This is a good time to get into Tectonics - the movements of the Earth's crust. There are some questions that are basic to both kids and adults, like why is the sky blue? And why is the Earth 70% covered with water?
It has been over thirty years since I took a class in historical geology, but I have always been fascinated with the concept of continental drift. My question is: Given the evidence for continental drift in the earth's early history, is it likely that continental drift is typical of the geological history of all planets? In the search for extrasolar, water-bearing planets, is it likely that some of them-- if they do indeed have oceans--might exhibit water/land mass configurations similar to Pangaea with one huge continent on one side of the planet and a huge ocean on the other? I have also thought it strange that the surface of the earth is roughly 70% water and 30% land, whereas the rest of the terrestrial planets are--what--90%+ land? Why is the surface of the only significant water-bearing planet predominately water whereas the other planets don't show even trace elements of liquid water?
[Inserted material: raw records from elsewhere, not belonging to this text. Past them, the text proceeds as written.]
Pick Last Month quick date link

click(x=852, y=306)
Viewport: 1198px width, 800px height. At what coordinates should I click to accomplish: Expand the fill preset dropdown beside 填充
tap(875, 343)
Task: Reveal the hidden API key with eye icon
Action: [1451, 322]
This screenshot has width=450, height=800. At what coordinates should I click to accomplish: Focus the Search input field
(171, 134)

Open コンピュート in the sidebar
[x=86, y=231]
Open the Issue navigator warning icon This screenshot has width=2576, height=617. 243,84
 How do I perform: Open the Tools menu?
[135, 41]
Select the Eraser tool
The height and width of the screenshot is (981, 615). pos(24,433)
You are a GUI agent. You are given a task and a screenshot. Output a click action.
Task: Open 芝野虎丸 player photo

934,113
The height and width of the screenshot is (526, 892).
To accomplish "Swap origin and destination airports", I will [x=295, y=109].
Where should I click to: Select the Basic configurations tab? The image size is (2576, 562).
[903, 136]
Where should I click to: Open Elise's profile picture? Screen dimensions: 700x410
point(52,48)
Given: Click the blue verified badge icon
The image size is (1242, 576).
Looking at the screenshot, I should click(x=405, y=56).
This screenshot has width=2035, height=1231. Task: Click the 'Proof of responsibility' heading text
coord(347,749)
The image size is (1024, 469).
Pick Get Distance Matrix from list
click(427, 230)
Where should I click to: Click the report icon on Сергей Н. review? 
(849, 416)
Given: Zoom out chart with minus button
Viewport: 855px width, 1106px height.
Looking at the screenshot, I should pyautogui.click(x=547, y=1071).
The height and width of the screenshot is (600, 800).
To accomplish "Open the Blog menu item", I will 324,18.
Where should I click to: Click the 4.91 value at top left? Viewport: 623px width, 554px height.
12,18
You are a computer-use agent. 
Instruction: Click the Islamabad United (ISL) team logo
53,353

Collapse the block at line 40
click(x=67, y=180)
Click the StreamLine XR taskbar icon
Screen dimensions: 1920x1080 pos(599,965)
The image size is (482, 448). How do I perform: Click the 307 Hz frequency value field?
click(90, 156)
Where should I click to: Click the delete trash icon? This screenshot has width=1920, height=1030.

Thank you for considering my inquiry.
Continental drift apparently "turned on" sometime in the early history of the Earth. It took awhile for the accretion process to segregate itself into a silica-rich crust, an iron-and-olivine-rich mantle, and an iron core. It took even more time for the proto-continents to form - to "float" from isostacy above the denser oceanic crust. It then took awhile for heavy radionuclides accumulating in the deep Earth to create enough heat, and to begin the convection process that now drives the crustal segments around in what we call continental drift.
I have just a modewrate understanding of the other "solid" planets in the solar system, mainly from tracking the scientific literature in magazines such as Nature and Discovery. However, as I recall Mars and the Moon are thought to not have continental drift - this implies either less radionuclides remaining in their interiors for whatever reason, or it implies that the cores are cooled and solid. I think this holds for Mercury and Titan also, but too little is known of each to be sure of this. Titan does have an atmosphere, even an ocean and landmasses, but the chemistry is radically different - it's primarily a weather analog, as the main liquid (gas) is methane. Io is a tiny moon that lies deep within Jupiter's gravity well, and the huge gravity gradient there drives monster tidal forces that will make this planet a font of volcanism forever - but that's a different process. It's like squeezing PlayDough forever will keep it warm and pliant.
I'm unaware of water - for certain - on any other solar system planet - the solid planets are 100% "land" as far as I have ever heard, though there is a deep suspicion from visual evidence that Europa and perhaps Enceladus have watery oceans beneath their strange crusts. In the case of Venus, the temperature (~900C) is too high for liquid water, and in the case of Mars the gravity is so weak that most volatiles like water have long since wafted off into space.
The reason we have 70% surface water coverage on Earth stems from several unique circumstances that we find with our planet. One is the fact that the Earth lies in a relatively narrow "Life Zone" of moderate temperature where water can have a triple-point: be gaseous, liquid and solid. Mars is so cold that if water were somehow still present in any significant amounts on the surface, it would be solid* due to the very cold temperatures, though there is growing evidence of water not only in ancient times, but perhaps still present beneath the crust today.
The other reason is that the Earth is so large that gravity and weathering together enforce a pretty flat surface. The tallest mountain on Earth is Mauna Loa (not Everest), and it is only 14 kilometers "tall" from where it sits on the Pacific Ocean floor. The radius of the Earth is about 6,370 kilometers - so our tallest mountain is only slightly more than 0.002 of this: two tenths of a percent. Our planet is a very smooth blue marble! If there were 100-kilometer-deep trenches on Earth instead of what we now have (the deepest trench, in the Marianas, is just 12 km deep), then I suspect that the relatively small percentage of water on this planet would all pool in a relatively few of those sorts of structural lows. In other words, we would have far less surface covered by water if the Earth's surface was proportionally as rugged as Mars' surface is. To help you better understand the powerful effect of the greater gravity and weathering on Earth, Olympus Mons, the best-known volcano on Mars, stands 25 kilometers above the surrounding plains!
There is still a relatively incomplete understanding of why we have rocky planets vs. gas giant planets in our Solar System - or for that matter, what the cores of those gas giants may consist of. Jupiter has a powerful magnetic field, suggesting a conductive core - iron? Mercury probably almost certainly has no water or volatiles because of the intense heat and ferocious solar wind that it is subject to.
* For decades now NASA and astrogeology academics have speculated that there is water beneath the
surface of Mars. The mantra for a long time has been "Follow the Water." I was once a co-principal investigator for a NASA-USGS proposal to prove this. We proposed a balloon-carried electromagnetic "snake" designed to traverse the planet under its day-night thermal transition and thin-air storm regime, all the while sounding the surface for conductive material. In the case of a conductor on Mars, the likely cause would be water or sulfides - if widespread enough, a conductive anomaly would have to be water. Water will be absolutely crucial to ever establishing a human presence on that planet... assuming that the vast fuel, and cosmic and solar radiation problems can ever be dealt with.